Personalized striatal targets for deep brain stimulation in obsessive-compulsive disorder

2019 
Abstract Background Psychiatric conditions currently treated with deep brain stimulation (DBS), such as obsessive-compulsive disorder (OCD), are heterogeneous diseases with different symptomatic dimensions, indicating that fixed neuroanatomical DBS targets for all OCD cases may not be efficacious. Objective/hypothesis We tested whether the optimal DBS target for OCD is fixed for all patients or whether it is individualized and related to each patient's symptomatic content. Further, we explored if the optimal target can be predicted by combining functional neuroimaging and structural connectivity. Methods In a prospective, randomized, double-blinded study in 7 OCD patients, symptomatic content was characterized pre-operatively by clinical interview and OCD symptom-provocation during functional MRI. DBS electrode implantation followed a trajectory placing 4 contacts along a striatal axis (nucleus accumbens to caudate).

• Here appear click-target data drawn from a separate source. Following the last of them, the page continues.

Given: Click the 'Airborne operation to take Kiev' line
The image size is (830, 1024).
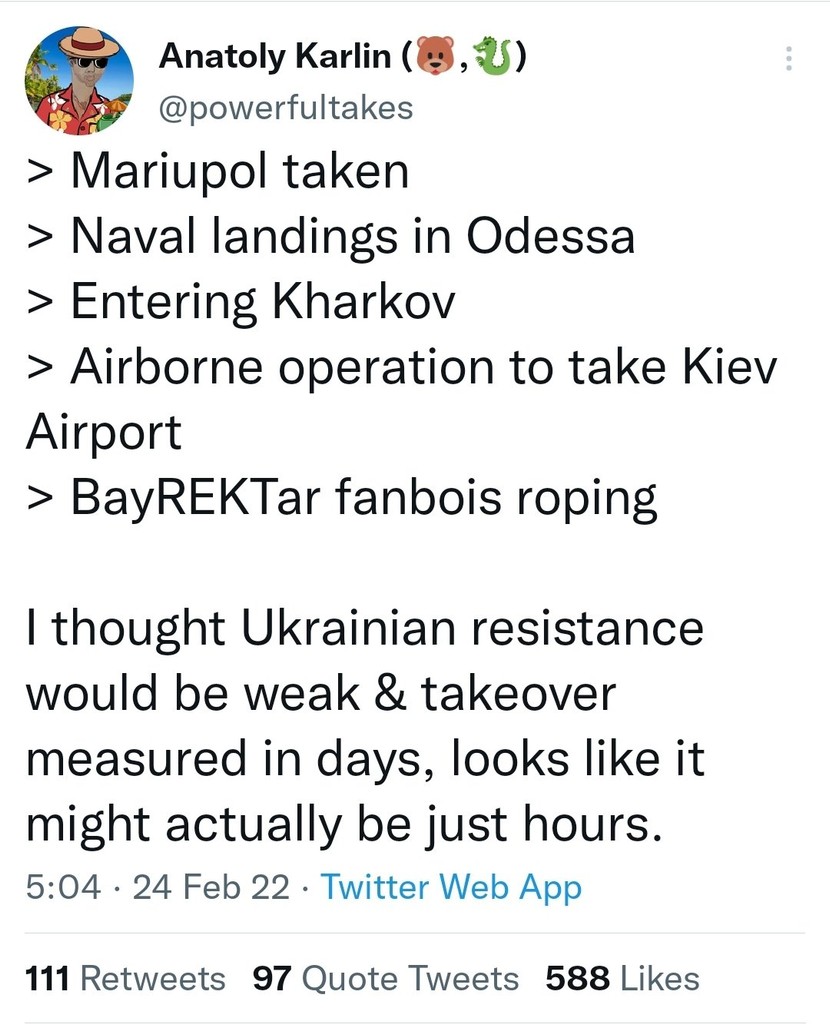Looking at the screenshot, I should 402,367.
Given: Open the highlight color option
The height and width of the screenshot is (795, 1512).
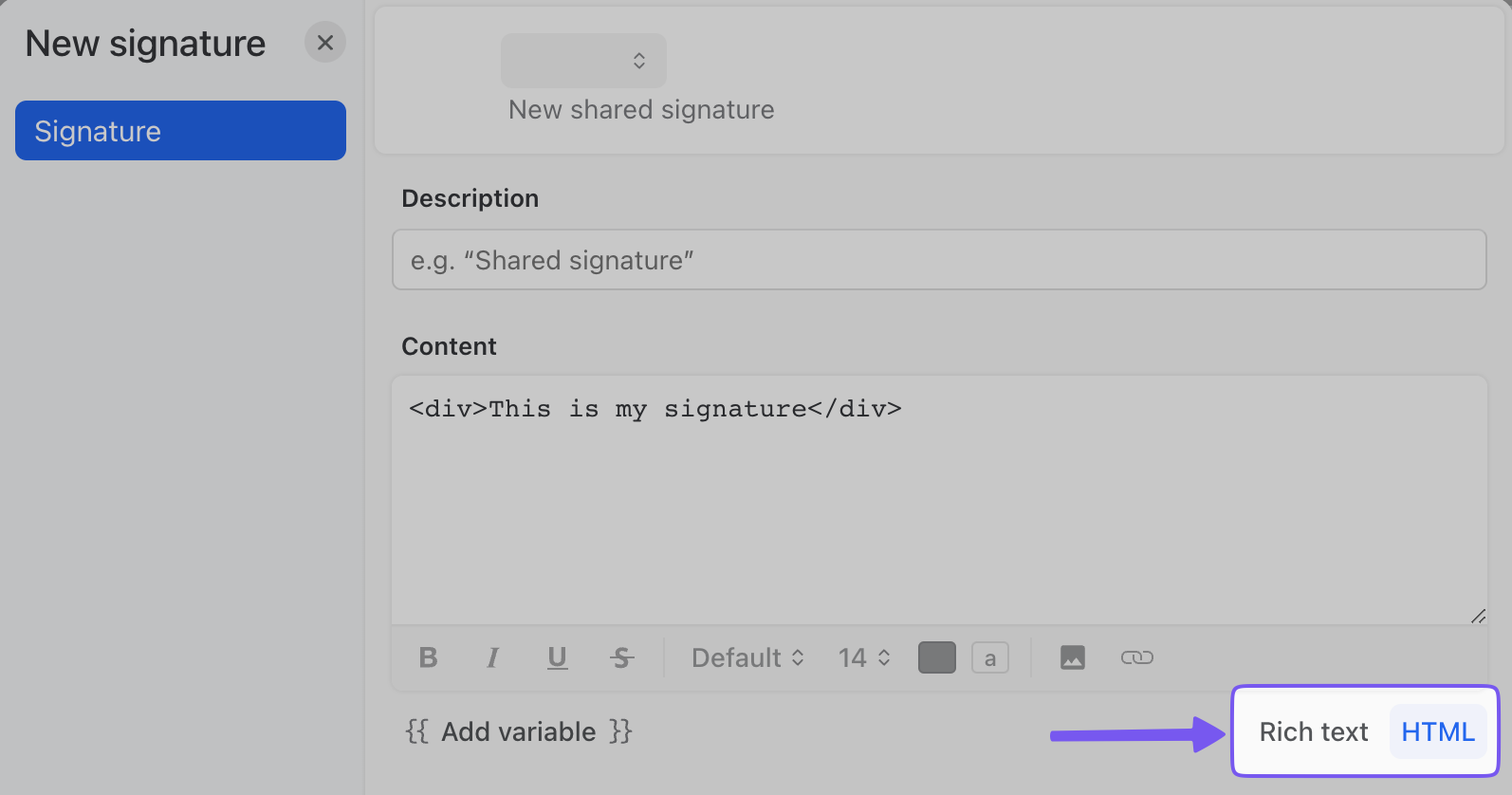Looking at the screenshot, I should 990,657.
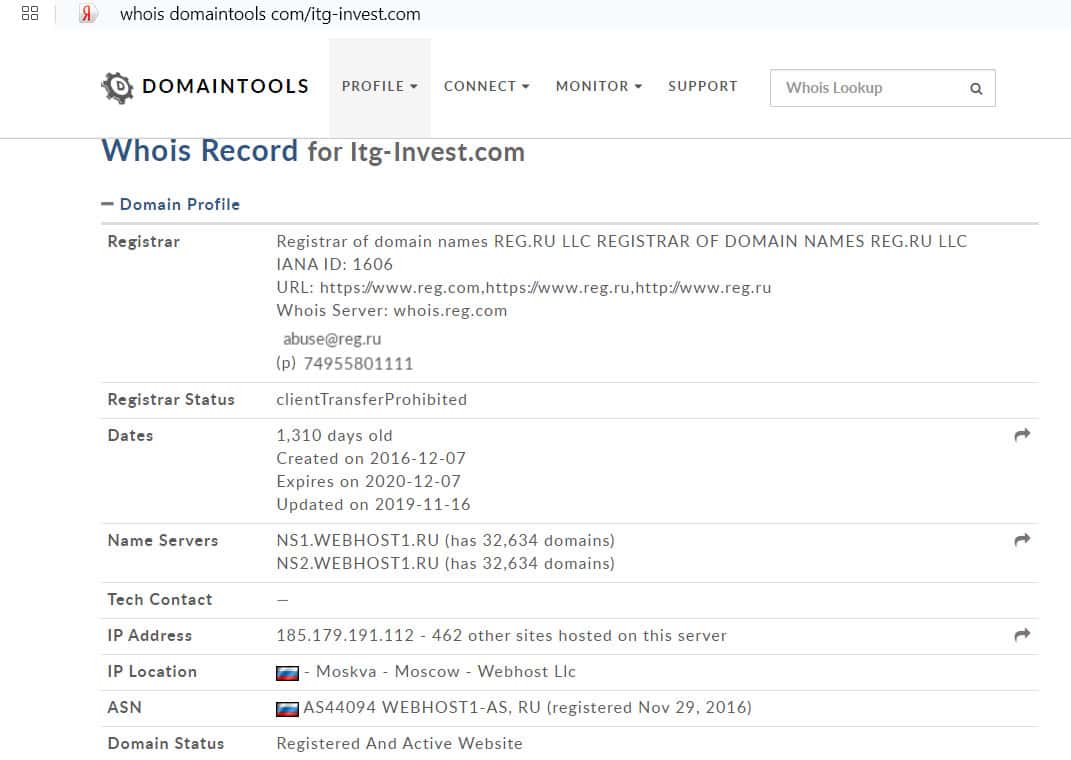The width and height of the screenshot is (1071, 760).
Task: Open the PROFILE dropdown menu
Action: tap(379, 87)
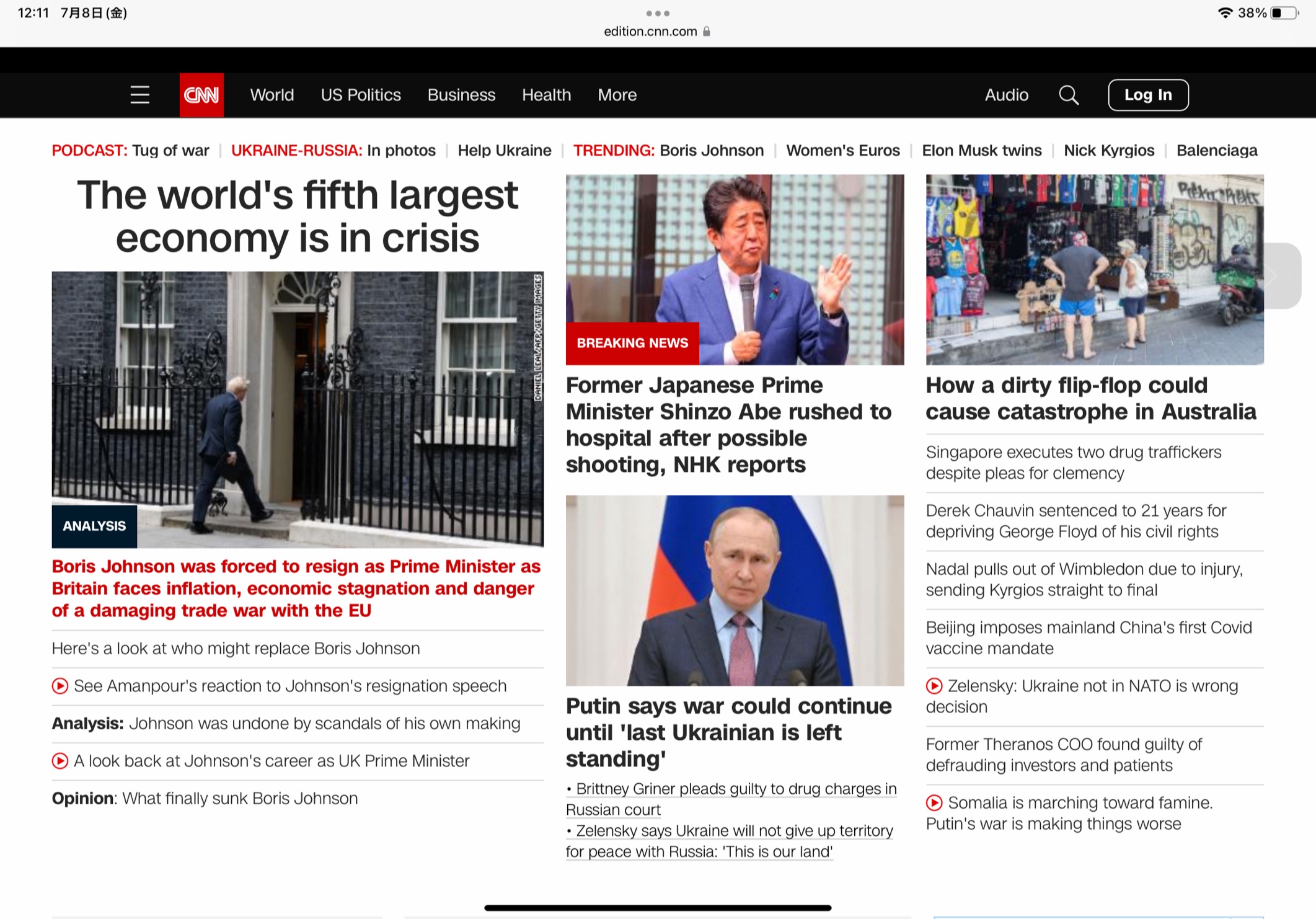This screenshot has width=1316, height=919.
Task: Open Audio from the header
Action: coord(1006,95)
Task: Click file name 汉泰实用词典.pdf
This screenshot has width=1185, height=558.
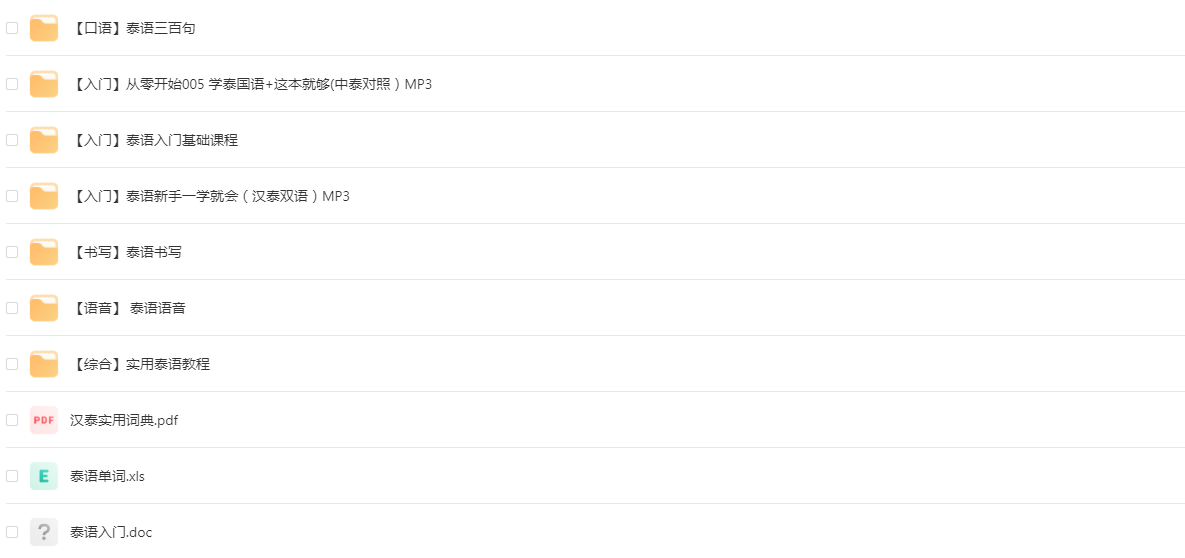Action: (x=124, y=420)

Patients underwent three-month stimulation periods for each contact (and sham), followed by clinical evaluation. Probabilistic tractography, applied to diffusion-weighted images acquired pre-operatively, was used to study the overlap between projections from the prefrontal areas activated during symptom provocation and the volume of activated tissue of each electrode contact. Results Six patients were classified responders, with median symptomatic reduction of 50% achieved from each patient's best contact. This was located at the caudate in 4 cases and at the accumbens in 2. Critically, the anatomical locus of the best contact (accumbens or caudate) was related to an index derived by combining functional MRI responses to prevailing symptom provocation and prefronto-cortico-striatal projections defined by probabilistic tractography. Conclusion Our results therefore represent a step towards personalized, content-specific DBS targets for OCD.